さてそれで、そういう美しい絵で語られる物語の中で、特に印象に残った場面について。

「Running With The Wolves」

 AURORAの劇中歌が流れる、序盤で最も盛り上がるシーン。二人の女の子が仲間を得て、すべての抑圧を振り払って、鮮やかに色づく自然の中を疾走する最高に美しい場面で、抑圧と解放の落差がほんとうにキツくて泣いた。こんな解放は、ロビンが人間の社会に生きる限り決して得られないものだ。17世紀のアイルランドだけでなく、おそらく現在でも。だからこそこの瞬間のかけがえのなさが光るのだけれど、それにしても辛い。制作陣がこのシーンに込めた祈りの深さは、そのまま現実との乖離を表しているのだと感じて、かつて子供だった自分と今の子供たちのことを想って泣いてしまう。

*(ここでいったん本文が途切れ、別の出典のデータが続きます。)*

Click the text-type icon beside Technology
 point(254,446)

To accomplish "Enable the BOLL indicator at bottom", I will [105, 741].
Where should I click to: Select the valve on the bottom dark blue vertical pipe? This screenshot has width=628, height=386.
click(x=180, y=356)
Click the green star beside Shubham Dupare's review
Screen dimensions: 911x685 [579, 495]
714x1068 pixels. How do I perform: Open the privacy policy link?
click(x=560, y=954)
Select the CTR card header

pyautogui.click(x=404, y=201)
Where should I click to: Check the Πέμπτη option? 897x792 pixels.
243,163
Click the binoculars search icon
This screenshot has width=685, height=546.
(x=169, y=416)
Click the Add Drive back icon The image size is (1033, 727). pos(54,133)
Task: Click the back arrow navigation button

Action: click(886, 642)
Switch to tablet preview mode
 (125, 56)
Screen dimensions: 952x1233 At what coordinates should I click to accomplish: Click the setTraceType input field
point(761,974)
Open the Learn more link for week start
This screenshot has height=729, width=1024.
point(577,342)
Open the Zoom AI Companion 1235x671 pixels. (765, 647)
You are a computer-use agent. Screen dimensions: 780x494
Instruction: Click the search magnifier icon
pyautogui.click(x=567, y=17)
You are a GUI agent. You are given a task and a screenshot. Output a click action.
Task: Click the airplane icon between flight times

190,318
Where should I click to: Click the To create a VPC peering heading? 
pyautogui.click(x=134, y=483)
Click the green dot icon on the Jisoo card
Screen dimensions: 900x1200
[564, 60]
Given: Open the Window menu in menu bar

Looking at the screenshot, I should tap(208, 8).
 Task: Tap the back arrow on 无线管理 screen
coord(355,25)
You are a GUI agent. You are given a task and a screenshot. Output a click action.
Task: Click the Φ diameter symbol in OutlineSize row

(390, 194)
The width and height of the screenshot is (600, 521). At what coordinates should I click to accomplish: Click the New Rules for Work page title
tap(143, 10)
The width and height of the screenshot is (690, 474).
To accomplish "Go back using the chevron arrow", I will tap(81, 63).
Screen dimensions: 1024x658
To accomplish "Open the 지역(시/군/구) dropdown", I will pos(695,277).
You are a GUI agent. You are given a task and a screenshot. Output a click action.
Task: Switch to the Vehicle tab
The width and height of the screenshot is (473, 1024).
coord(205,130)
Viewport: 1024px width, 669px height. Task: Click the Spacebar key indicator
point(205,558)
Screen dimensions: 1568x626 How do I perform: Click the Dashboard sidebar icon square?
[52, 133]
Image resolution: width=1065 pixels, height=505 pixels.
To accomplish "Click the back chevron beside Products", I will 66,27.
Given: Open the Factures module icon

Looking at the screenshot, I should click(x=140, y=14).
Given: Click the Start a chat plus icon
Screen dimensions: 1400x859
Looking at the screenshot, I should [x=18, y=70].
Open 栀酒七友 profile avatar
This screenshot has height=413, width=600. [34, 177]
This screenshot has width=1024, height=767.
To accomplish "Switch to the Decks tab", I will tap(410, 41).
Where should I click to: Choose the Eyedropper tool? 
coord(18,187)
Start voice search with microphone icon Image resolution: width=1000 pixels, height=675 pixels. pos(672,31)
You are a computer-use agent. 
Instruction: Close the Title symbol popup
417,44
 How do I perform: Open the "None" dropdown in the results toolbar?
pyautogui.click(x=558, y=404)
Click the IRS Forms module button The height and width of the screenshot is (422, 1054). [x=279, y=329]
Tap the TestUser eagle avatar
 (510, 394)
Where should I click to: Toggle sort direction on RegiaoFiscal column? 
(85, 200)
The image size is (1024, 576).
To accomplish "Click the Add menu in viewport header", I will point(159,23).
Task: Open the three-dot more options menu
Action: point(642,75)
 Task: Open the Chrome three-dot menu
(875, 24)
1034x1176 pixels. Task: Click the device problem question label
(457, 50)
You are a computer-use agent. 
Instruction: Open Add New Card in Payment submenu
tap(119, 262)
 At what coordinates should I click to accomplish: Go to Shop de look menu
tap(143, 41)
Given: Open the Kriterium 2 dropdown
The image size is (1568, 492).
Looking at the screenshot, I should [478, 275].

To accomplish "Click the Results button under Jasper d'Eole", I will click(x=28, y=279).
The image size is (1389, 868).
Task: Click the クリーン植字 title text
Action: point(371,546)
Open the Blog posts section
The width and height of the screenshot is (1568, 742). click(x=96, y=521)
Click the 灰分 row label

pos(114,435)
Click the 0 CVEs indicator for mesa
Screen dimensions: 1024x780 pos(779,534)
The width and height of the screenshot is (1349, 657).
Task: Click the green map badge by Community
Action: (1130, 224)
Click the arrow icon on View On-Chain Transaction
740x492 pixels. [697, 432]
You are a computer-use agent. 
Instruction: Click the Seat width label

そしてAURORAの透明感と浮遊感、力強さが同居した歌声が、空へと昇る祈りの声そのもののように聞こえるのだ。どこまでも遠くへ、自らの爪と牙を研いで、月の明るい夜に走る。この歌が既存曲だったなんて信じらんない、最先端のクリエイターたちの共振に震えるわ。

 

"I'm afraid"

自分はもう大人になってしまったので、最初から最後まであのお父さんの心情を思って心臓が締め付けられそうだった。ロビンを安全なところで守ってやりたいという大人として当然の思いがロビン自身の願いとすれ違う描写、ロビンがお父さんを想う気持ちもまたうまく受け取れずに悩みを深める描写、ひとつひとつが丁寧で、切ない。ロビンは聡明で強い女の子だから抑圧的な庇護は必要ないのに、それを変えられない、お父さんもまた抑圧的な体制の下で苦しんでいるのに。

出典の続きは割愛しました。